#### WHAT YOU WILL DO
Take every line from the listing below that includes "button" and copy it.

#### PROVIDED INFORMATION
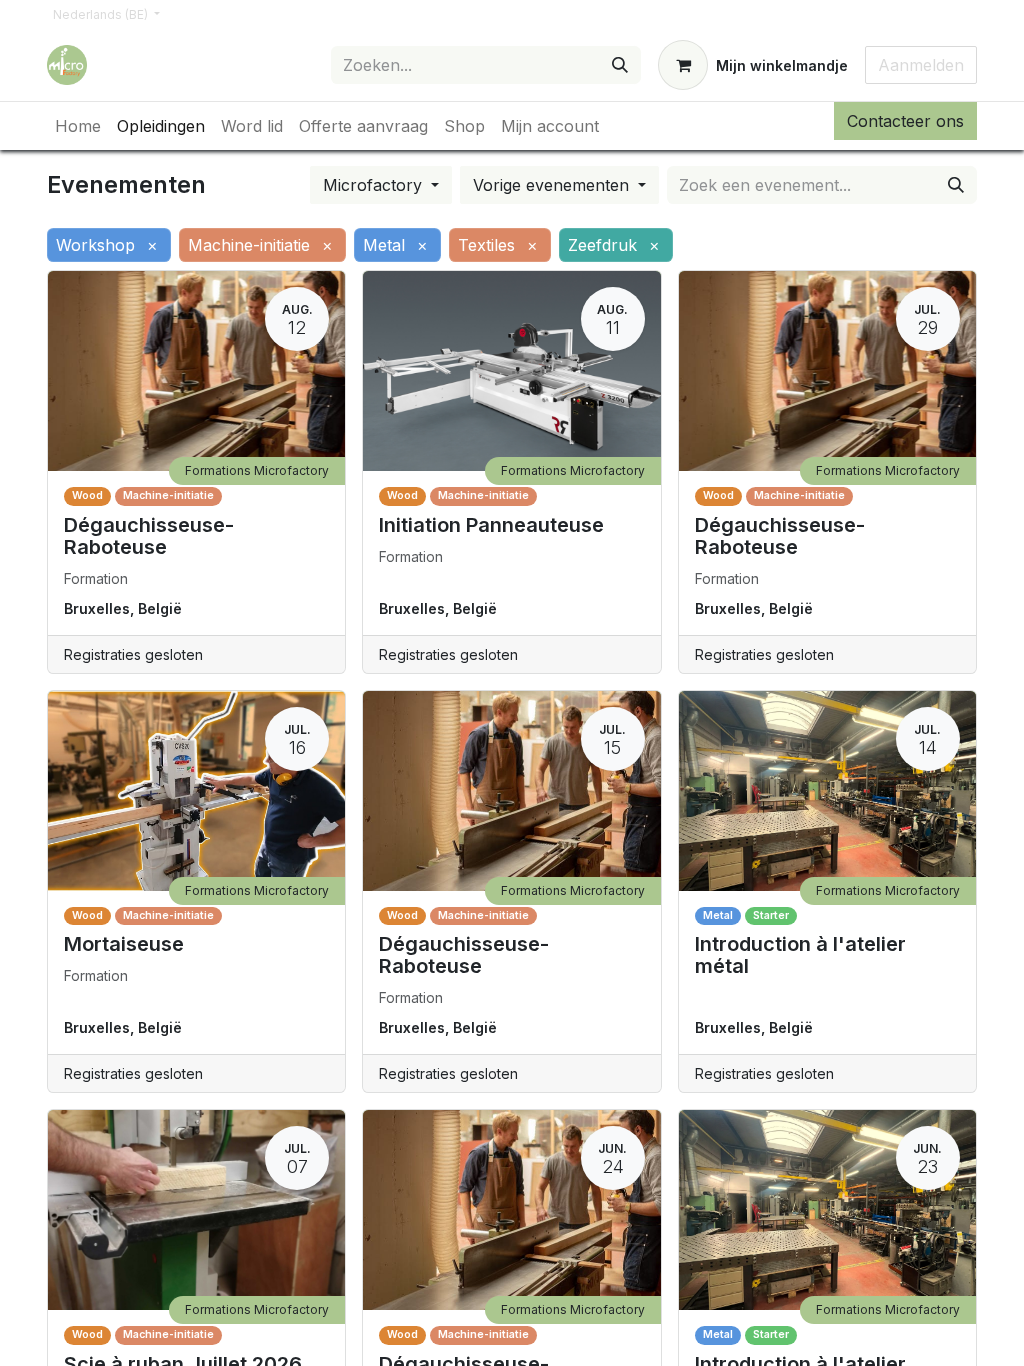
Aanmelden (921, 65)
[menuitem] (78, 126)
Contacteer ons (905, 121)
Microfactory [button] (375, 185)
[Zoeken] (620, 65)
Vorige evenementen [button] (553, 185)
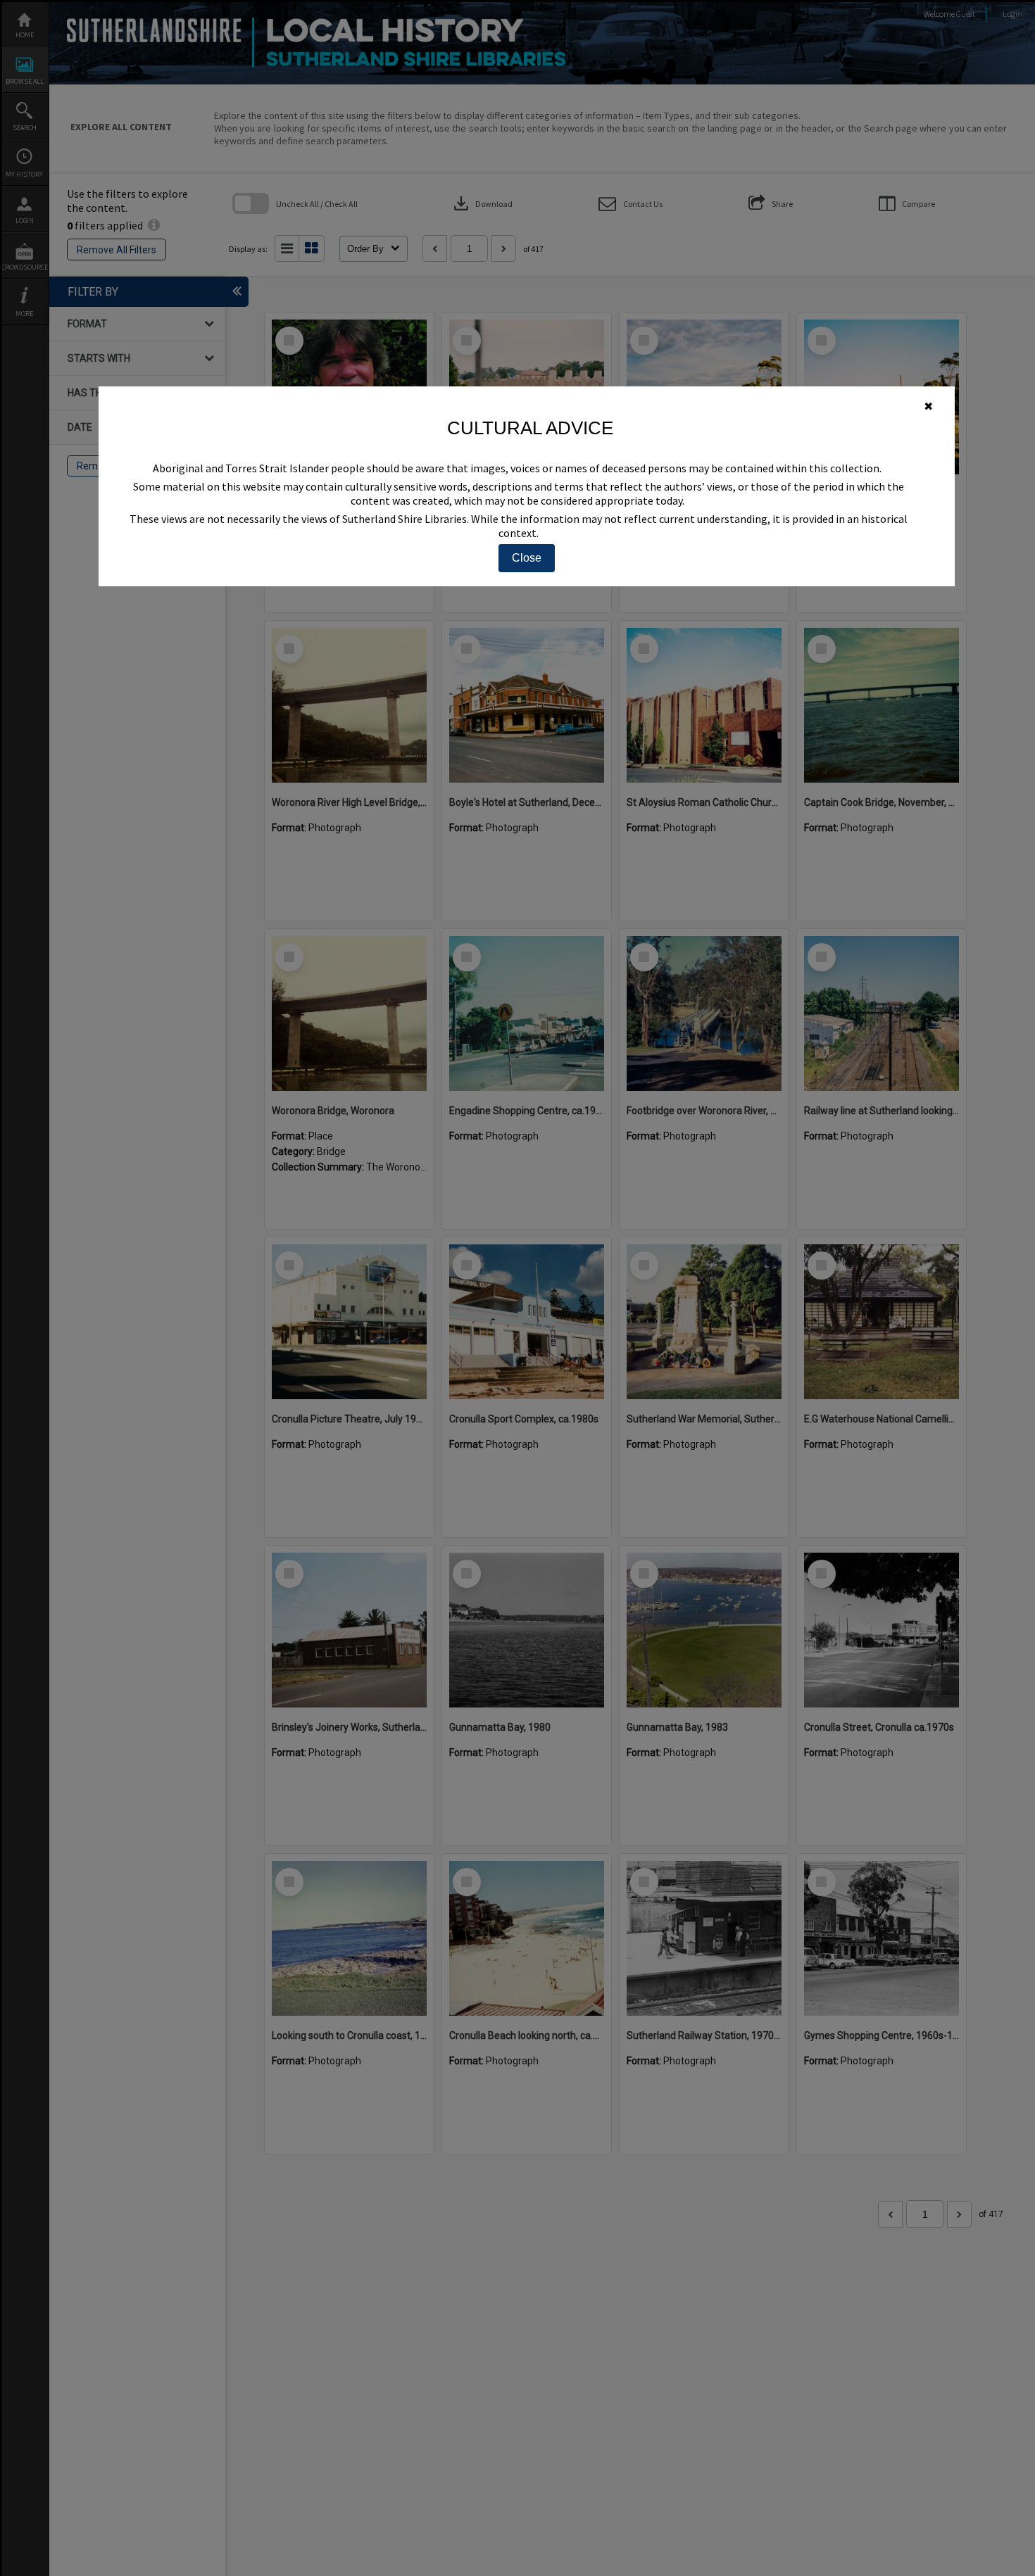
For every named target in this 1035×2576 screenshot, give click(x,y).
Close (526, 558)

#### RESPONSE BOX
Microfactory [button] (375, 185)
Vorige evenementen [button] (553, 185)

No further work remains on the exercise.